Psychological Distress and Quality of Life in Women With Endometriosis: A Narrative Review of Therapeutic Approaches and Challenges

Satish P Dipankar 1,, Bhupesh Kushram 2, Parvathy Unnikrishnan 3, Jeevitha R Gowda 4, Ruchita Shrivastava 5, Arun Rajaram Daitkar 6, Vishal Jaiswal 7
Editors: Alexander Muacevic, John R Adler
PMCID: PMC11972425  PMID: 40190910

Abstract

The chronic gynecological disorder endometriosis is a debilitating condition for women’s physical and psychological health. Endometriosis is a disease that causes endometrial-like tissue to grow outside the uterus and causes debilitating symptoms, including chronic pain, fatigue, and infertility. Women with endometriosis often suffer from psychological distress, especially anxiety, depression, and social isolation, which aggravates the whole burden. The purpose of this review was to review the psychological impact of endometriosis and its influence on quality of life (QoL) and examine the relationship between physical symptomatology and mental health. It also discusses current therapeutic approaches: medical treatment, psychological interventions, and complementary therapies, and problems of delayed diagnosis, poor multidisciplinary care, and stigma. An integrated care model combining physical and psychological support is required as concluded from the review. Recommendations for future research are made, specifically in the areas of personalized care strategies and improving healthcare access to improve outcomes for women with endometriosis.

Keywords: endometriosis, multidisciplinary care, psychological distress, quality of life, therapeutic approaches

Introduction and background

The chronic gynecological condition endometriosis impacts 10% (190 million) of women between reproductive ages across the world [1]. The condition manifests when endometrial-like tissue develops outside the uterus resulting in systemic inflammation through the activation of immune responses and cytokine release and oxidative stress [1]. The inflammatory process leads to pelvic pain as well as dysmenorrhea and infertility symptoms. The ectopic endometrial tissue most frequently develops on ovaries and fallopian tubes, peritoneum, bladder, and intestines while rare occurrences of diaphragm and lung implantations have been reported [1].

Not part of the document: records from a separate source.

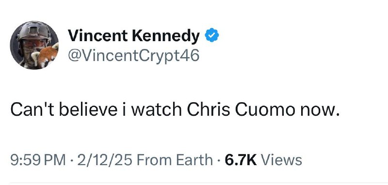Click the tweet text about Chris Cuomo
388x185 pixels.
175,110
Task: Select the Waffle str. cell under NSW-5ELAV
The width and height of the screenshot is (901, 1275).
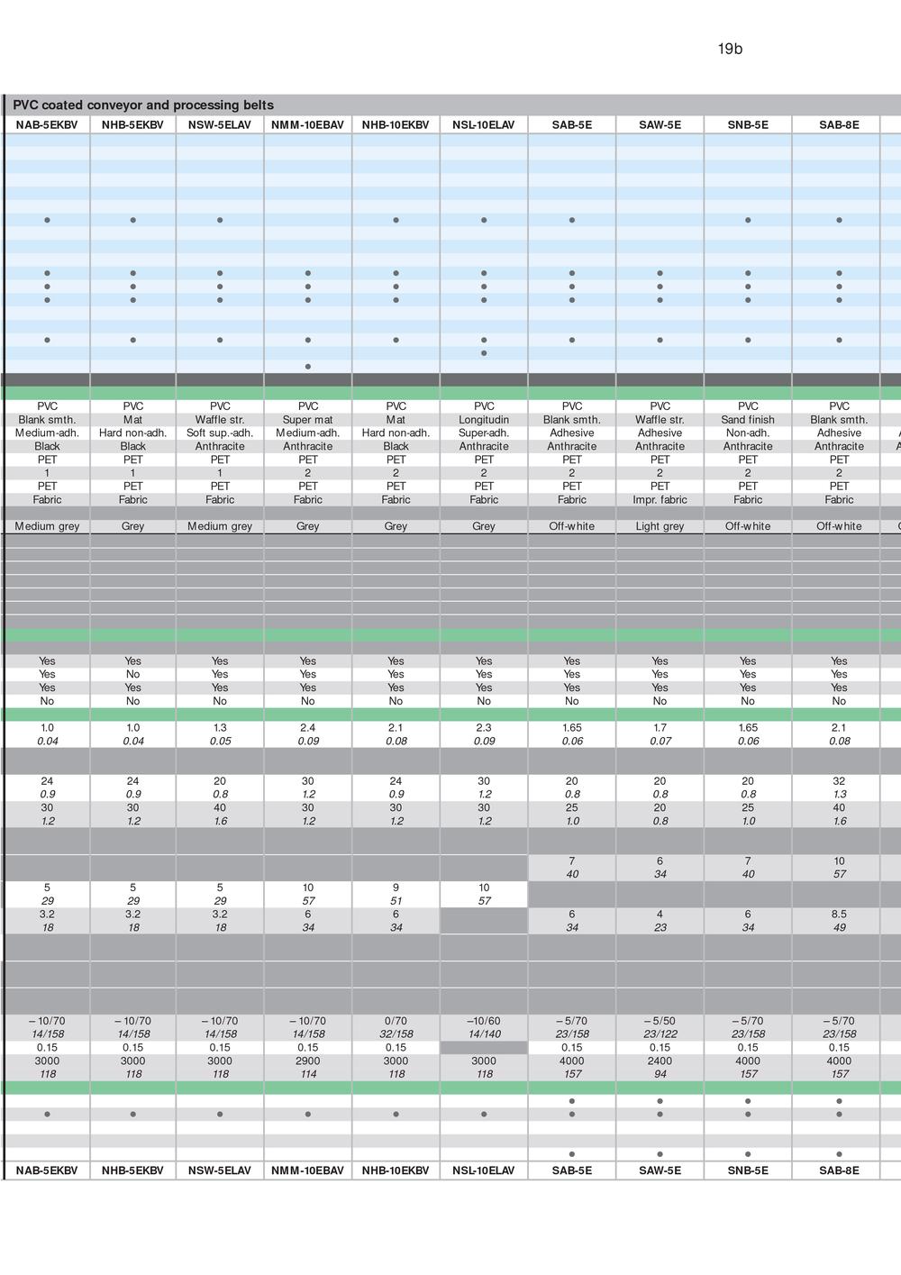Action: [x=220, y=420]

The medical community has extensively studied endometriosis's physical manifestations but has not thoroughly investigated its psychological effects [2]. The combination of persistent pain and fertility issues and delayed medical diagnosis leads numerous people to develop elevated anxiety levels depressive symptoms and increased stress. The disease affects daily functioning as well as career advancement interpersonal relationships and overall quality of life (QoL) [1,2]. Patient well-being requires a complete strategy that treats physical conditions and psychological aspects of endometriosis.

Medical progress has not solved the inadequate endometriosis care because patients still experience long diagnostic delays insufficient symptom management and restricted access to team-based medical care. Research shows diagnostic delays persist between seven and 10 years which forces numerous women to suffer with uncontrolled symptoms during this time [3]. The global survey of 1,500 endometriosis patients revealed that 60% judged their QoL to be “poor” or “very poor”, up to 50% experienced notable anxiety and 30-40% suffered from depression due to the condition [4]. The absence of consistent treatment procedures in addition to the insufficient provision of psychological resources within routine care practices intensifies the total health effects of endometriosis [5]. The research demonstrates the necessity of implementing a comprehensive healthcare model that combines gynecological care with psychological support and social assistance for better patient results [5]. Managing endometriosis is another challenge in how this deals with chronic conditions with mental health comorbidities globally. To bridge these gaps, an accessible, integrated care framework needs to be developed to take into account not only the physical but also the psychological and social aspects of the disease. Holistic, patient-centered approaches to managing the condition can not only improve the outcomes for the individual but also improve the wider socio-economic burden of this debilitating condition [6].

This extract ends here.